(28e) Nonlinear Screening Theory for Charged Colloids

Suspensions of highly charged colloids are multicomponent systems that consist of mesoscopic colloidal particles in a medium composed of co- and counterions and a molecular solvent. Many equilibrium aspects of these systems have long been understood on the basis of the DLVO theory, which predicts effective screened-Coulomb interactions ~exp(-kr)/r between pairs of colloidal particles at separation r, with k the inverse Debye length of the suspending medium. We rederive the DLVO theory by integrating out the solvent and the microscopic ions in the partition function of the system, and show that the linear screening theory that underlies the DLVO theory breaks down at extremely low concentrations of salt (small k), and for high colloidal charges: nonpairwise interactions become relevant because of the long Debye length, and the colloidal charge must be renormalized due to counterion condensation effects.

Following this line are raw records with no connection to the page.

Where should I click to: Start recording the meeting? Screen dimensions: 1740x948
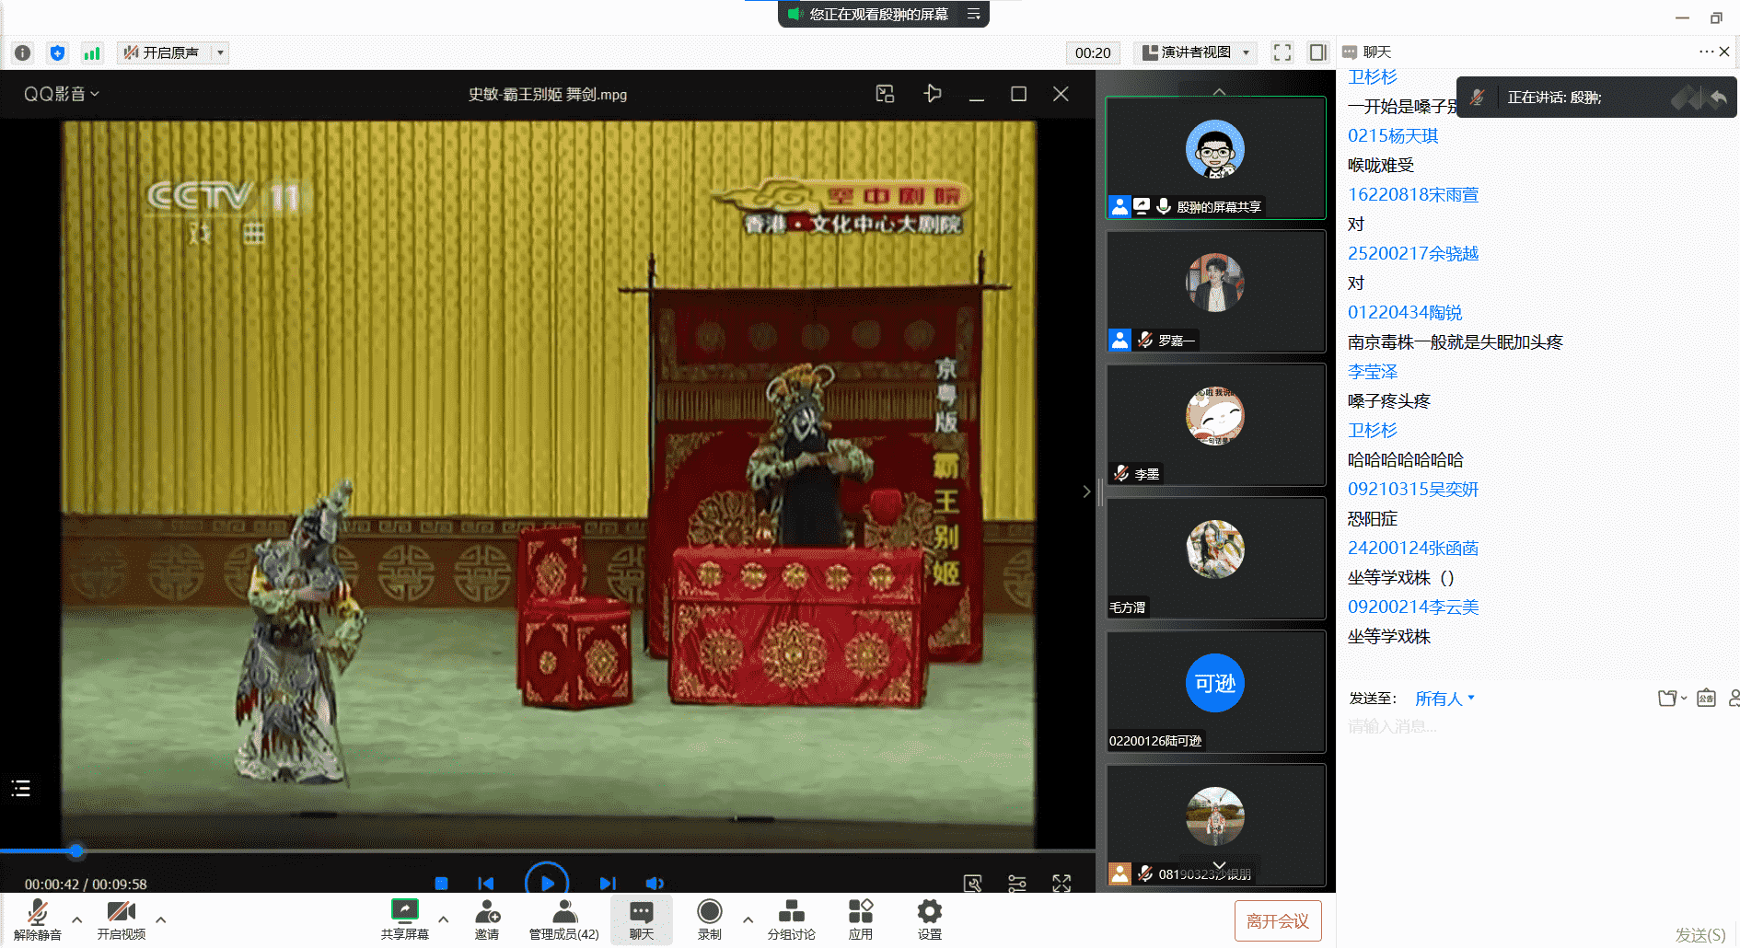[709, 919]
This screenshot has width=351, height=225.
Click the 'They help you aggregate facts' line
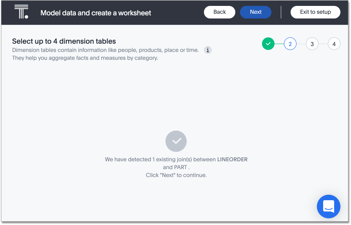point(85,58)
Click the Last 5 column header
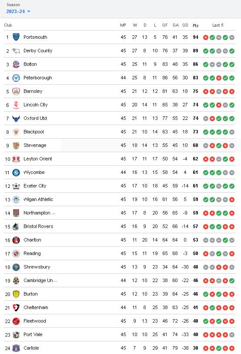 coord(218,25)
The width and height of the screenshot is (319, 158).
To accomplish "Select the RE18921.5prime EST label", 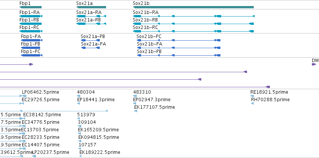I will click(269, 92).

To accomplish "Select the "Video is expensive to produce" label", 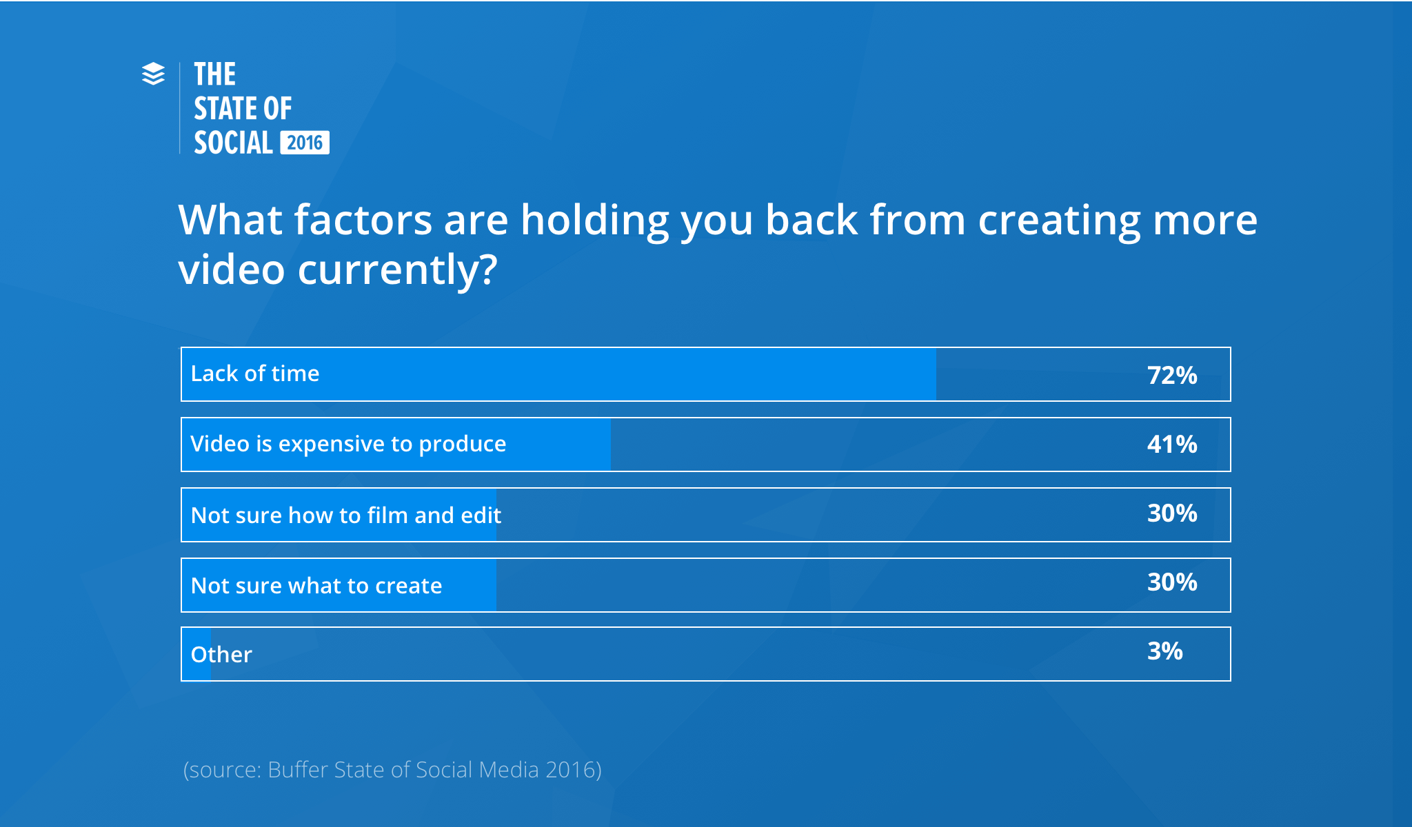I will click(x=348, y=444).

These nonlinear screening effects turn out to have pronounced effects on the thermodynamics and the phase behavior of the suspension, which we calculate and compare with experimental observations. If time permits I will also discuss some recent progress on colloidal sedimentation (which involves spontaneous macroscopic electrostatic fields driven by the ionic entropy), as well as colloidal crystals in mixtures of oppositely charged particles (which have been observed experimentally and can be explained largely by the DLVO theory).